In 1816, John Palmer Parker, a western advisor to Kamehameha, married royal granddaughter Kipikane and was awarded two acres of land for $10. He was given permission to wrangle the maverick cows that had thrived and multiplied, overrunning the range by the thousands. With the help of Hawaiian workers, Parker quickly established a booming beef, tallow and hide business with visiting whalers and sandalwood trading ships.

By 1832, Parker contracted Mexican vaqueros, expert horsemen with plenty of cattle experience. They arrived with boots and saddles, a new language and a new lifestyle for the island. Called “paniolo” by Hawaiians, the skilled cowboys trained local men to rope and ride a generation before their American counterparts in the “Wild West". Their contributions to local culture included the guitar and ukulele, and a lifestyle of hard work, close-knit family ties and wonderful music that thrives to this day.

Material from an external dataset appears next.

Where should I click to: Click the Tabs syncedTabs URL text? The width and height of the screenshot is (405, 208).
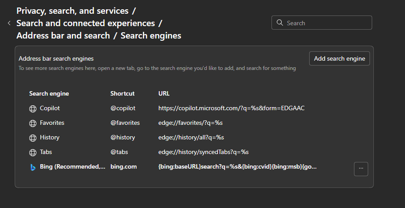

The beef business boomed and Parker Ranch was born. Over the next century it grew into one of the world’s largest privately-owned cattle ranches: 60,000 hectares raising 30,000 head of prime Angus and Charolais beef cattle. In 1908, the great-grandson of John Palmer Parker and Kipikane, Ikua Purdy, was invited to compete in the Frontier Days World Championship in Cheyenne, Wyoming. Along with his fellow paniolo, Archie Kaaua and Eben Low, these Hawaiians shocked the rodeo crowd by taking top honours, and became instant cowboy celebrities known as “Hawaii Roughriders.”

Today, paniolo traditions continue. You can take a tour of Kahua Ranch (began in 1928) and other ranches like Anna Ranch or Paniolo Adventures in the upcountry pastures of Hawaii’s Big island or learn about this interesting facet of Hawaii’s culture at the Paniolo Preservation Society. Although today’s paniolo often use all-terrain vehicles (ATV’s) in open country (horses only in close quarters), you can still go horseback riding and explore the beautiful landscapes of Waimea. ATV rides are also available.

Paniolo traditions can also be seen during Big Island events, parades and festivals. You’ll also notice beautiful Pau riders, women dressed in colourful flowing garments, with both the riders and their horses draped with fabulous lei. This is just another paniolo tradition that still lives on today on Hawaii’s Big Island.